Report: Las Vegas one of the least affordable housing markets in the country
December 12, 2024 - 9:54 am
Updated December 12, 2024 - 10:50 am
Las Vegas is one of the least affordable cities in the country, according to a new report.
Las Vegas is the 11th least affordable city in the nation as only 18 percent of the homes on the market for sale are deemed affordable for a four-person household making the annual median income, according to the Urban Land Institute’s 2024 Home Attainability Index. The median income in Las Vegas is $70,723, according to the census.
This puts Las Vegas within the same territory as cities such as San Francisco, San Jose and Los Angeles, California; Honolulu and Stockton, California, which round out the top five least affordable cities in the country.
Las Vegas finds itself marred in a housing crisis as the valley’s housing market has become unaffordable for the majority of residents. A number of factors have played into this including a lack of land to develop, high mortgage rates and home prices reaching close to record highs again.
Adam Ducker, chief executive officer for the RCLCO and one of the authors of the report, said there are multiple factors to take into consideration when looking at Las Vegas housing market, but there is one important aspect that should be at the top: under production of homes.
“We’re just not producing enough housing for the growth that we’re experiencing, which is true in most markets but particularly in high-growth markets including Las Vegas,” he said.
The ULI report also estimates that it would take a household with the average median income approximately 37.4 years to save up for a down payment on a house in the area.
Shortage of affordable housing
Another big issue compounding this affordability crisis is a shortage of affordable housing in the valley.
According to the National Low Income Housing Coalition, Nevada is short approximately 78,218 renter households for extremely low income people, a number that has been growing steadily since the start of the COVID-19 pandemic.
Rosemarie Hepner, vice president of the ULI Terwilliger Center for Housing and another author of the report, said getting money for affordable housing projects across the country is a “hodgepodge of funding” from federal, state and local levels which all have requirements, red tape and bureaucratic hurdles.
On top of this, said Hepner, are local residents who do not want affordable housing projects built in their neck of the woods.

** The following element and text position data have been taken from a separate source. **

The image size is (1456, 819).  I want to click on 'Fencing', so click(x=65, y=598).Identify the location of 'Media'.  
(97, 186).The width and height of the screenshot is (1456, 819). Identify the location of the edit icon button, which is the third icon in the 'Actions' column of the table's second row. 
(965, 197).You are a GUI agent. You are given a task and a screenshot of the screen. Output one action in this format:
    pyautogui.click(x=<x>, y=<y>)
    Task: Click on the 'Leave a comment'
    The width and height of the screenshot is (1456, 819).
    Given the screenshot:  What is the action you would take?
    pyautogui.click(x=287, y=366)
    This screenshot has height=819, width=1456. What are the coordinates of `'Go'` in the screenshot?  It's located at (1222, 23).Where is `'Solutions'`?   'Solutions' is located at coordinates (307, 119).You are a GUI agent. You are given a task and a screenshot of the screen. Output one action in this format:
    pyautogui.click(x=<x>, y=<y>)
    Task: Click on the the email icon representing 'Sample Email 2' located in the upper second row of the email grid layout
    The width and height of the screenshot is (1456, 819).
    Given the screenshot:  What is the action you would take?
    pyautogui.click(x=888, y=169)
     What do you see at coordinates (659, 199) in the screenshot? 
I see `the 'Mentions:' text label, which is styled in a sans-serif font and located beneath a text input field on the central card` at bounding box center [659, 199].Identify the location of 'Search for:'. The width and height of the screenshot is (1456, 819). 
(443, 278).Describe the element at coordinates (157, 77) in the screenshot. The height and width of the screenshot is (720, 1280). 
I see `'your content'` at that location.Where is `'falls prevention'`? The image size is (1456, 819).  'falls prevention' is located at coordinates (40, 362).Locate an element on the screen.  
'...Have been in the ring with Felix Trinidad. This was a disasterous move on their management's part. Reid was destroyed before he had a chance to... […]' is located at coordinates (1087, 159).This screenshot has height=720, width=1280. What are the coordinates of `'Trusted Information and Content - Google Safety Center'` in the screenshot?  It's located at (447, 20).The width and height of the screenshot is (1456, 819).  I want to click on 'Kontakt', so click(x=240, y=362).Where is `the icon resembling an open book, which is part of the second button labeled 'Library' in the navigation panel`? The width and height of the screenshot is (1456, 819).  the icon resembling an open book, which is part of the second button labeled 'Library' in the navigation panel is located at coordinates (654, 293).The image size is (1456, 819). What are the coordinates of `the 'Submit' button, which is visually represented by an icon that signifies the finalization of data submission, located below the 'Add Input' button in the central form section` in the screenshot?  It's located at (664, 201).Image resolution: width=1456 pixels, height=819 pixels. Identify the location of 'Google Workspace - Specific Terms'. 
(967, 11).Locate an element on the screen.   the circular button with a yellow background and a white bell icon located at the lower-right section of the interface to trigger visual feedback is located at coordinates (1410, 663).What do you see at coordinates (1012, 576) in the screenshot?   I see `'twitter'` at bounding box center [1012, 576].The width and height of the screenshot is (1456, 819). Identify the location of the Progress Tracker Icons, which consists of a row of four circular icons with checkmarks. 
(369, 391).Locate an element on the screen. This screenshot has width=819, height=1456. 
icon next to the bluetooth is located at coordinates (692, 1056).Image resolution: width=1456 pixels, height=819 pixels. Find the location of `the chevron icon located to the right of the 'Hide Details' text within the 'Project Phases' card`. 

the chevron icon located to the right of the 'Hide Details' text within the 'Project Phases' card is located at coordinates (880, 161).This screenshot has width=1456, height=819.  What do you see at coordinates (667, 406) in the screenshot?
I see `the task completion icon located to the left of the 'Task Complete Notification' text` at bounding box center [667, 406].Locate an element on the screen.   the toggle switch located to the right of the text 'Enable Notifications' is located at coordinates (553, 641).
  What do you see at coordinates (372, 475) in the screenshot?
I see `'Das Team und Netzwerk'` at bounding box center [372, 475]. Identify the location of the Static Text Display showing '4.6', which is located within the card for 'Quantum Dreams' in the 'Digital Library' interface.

“Everything has gotten more expensive, and where you have those magnet cities and higher attraction points, the land is really expensive but you also have highly energized communities that don’t want them to change,” she said. “There’s so many communities that are still not doing anything about it because they don’t want to see their communities change.”
Real estate analysts are somewhat optimistic a Trump administration will usher in a wave of deregulation that will kickstart more homebuilding. In a new report, Redfin expects more homes to be built across American next year than were built this year.
“Though it will take a few years for the increase in homebuilding to make buying a house significantly more affordable,” reads the report. “The Republican sweep of the White House, Senate and House has improved builder confidence by bringing renewed optimism that regulatory burdens may ease. Builders will also bank on the fact that the mortgage-rate lock-in effect will put a lid on the amount of existing inventory competing with new builds.”